Q: What are the symptoms of this bug?

A: The symptoms of this bug include:

• An excessive amount of logs being generated
• A massive bill from AWS Cloudtrail
• The provider-aws-rds ParameterGroup resource failing to throttle when modified by a composition

Q: How can I reproduce this bug?

A: To reproduce this bug, follow these steps:

1. Attempt to set track_io_timing = "1" on a Postgres14 ParameterGroup.
2. The setting will appear to be applied fine, but you'll eventually receive a response from AWS indicating that the parameter is not modifiable.

Q: What is the expected behavior of the provider-aws-rds ParameterGroup resource?

A: The expected behavior of the provider-aws-rds ParameterGroup resource is to throttle when modified by a composition. This means that if the resource is modified multiple times, it should only apply the changes once and then stop.

Q: What is the current behavior of the provider-aws-rds ParameterGroup resource?
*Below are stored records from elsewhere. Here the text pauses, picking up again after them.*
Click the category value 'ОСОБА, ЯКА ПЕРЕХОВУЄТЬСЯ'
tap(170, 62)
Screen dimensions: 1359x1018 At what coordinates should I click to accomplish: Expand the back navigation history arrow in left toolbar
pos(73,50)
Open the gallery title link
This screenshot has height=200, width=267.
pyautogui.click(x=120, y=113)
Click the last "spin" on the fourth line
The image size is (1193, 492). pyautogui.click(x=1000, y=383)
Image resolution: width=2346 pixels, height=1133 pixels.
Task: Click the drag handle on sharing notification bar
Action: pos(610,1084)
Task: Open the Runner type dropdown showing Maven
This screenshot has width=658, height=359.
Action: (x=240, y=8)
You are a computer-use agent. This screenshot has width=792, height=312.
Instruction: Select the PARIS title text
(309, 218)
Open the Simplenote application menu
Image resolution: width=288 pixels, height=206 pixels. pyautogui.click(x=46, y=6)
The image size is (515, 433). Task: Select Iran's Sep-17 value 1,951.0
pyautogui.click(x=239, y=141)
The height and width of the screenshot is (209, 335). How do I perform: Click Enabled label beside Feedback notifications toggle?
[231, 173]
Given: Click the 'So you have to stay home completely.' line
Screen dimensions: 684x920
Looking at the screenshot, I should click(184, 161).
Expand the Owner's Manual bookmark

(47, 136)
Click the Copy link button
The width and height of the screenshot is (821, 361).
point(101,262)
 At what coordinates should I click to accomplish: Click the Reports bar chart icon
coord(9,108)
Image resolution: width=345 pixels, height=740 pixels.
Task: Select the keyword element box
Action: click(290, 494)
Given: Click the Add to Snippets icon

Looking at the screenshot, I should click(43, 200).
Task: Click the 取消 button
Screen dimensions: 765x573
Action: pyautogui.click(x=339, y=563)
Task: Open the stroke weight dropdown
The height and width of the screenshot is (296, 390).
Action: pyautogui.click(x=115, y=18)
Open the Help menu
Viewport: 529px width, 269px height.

A: The current behavior of the provider-aws-rds ParameterGroup resource is to fail to throttle when modified by a composition. This leads to an excessive amount of logs being generated, resulting in a massive bill from AWS Cloudtrail.

Q: How can I mitigate this bug?

A: To mitigate this bug, you can implement a global backoff rule to prevent the excessive number of logs being generated. You can also update the provider-aws-rds ParameterGroup resource to throttle when modified by a composition.

Q: What is the impact of this bug on my AWS bill?

A: The impact of this bug on your AWS bill can be significant. If the provider-aws-rds ParameterGroup resource fails to throttle when modified by a composition, it can lead to an excessive amount of logs being generated, resulting in a massive bill from AWS Cloudtrail.

Q: How can I prevent this bug from occurring in the future?

A: To prevent this bug from occurring in the future, you can implement a global backoff rule to prevent the excessive number of logs being generated. You can also update the provider-aws-rds ParameterGroup resource to throttle when modified by a composition.

In conclusion, the provider-aws-rds ParameterGroup resource fails to throttle when modified by a composition, leading to an excessive amount of logs being generated and a significant increase in costs. We've provided a Q&A section to address some of the most frequently asked questions related to this bug. We urge the Crossplane community to address this critical bug and implement a global backoff rule to prevent the sheer volume of logs being generated.

To mitigate this bug, we recommend the following:

1. Implement a global backoff rule to prevent the excessive number of logs being generated.
2. Update the provider-aws-rds ParameterGroup resource to throttle when modified by a composition.
3. Provide a clear error message indicating that the setting is not modifiable.

By addressing this critical bug, we can ensure that our users have a seamless experience when managing their cloud infrastructure with Crossplane.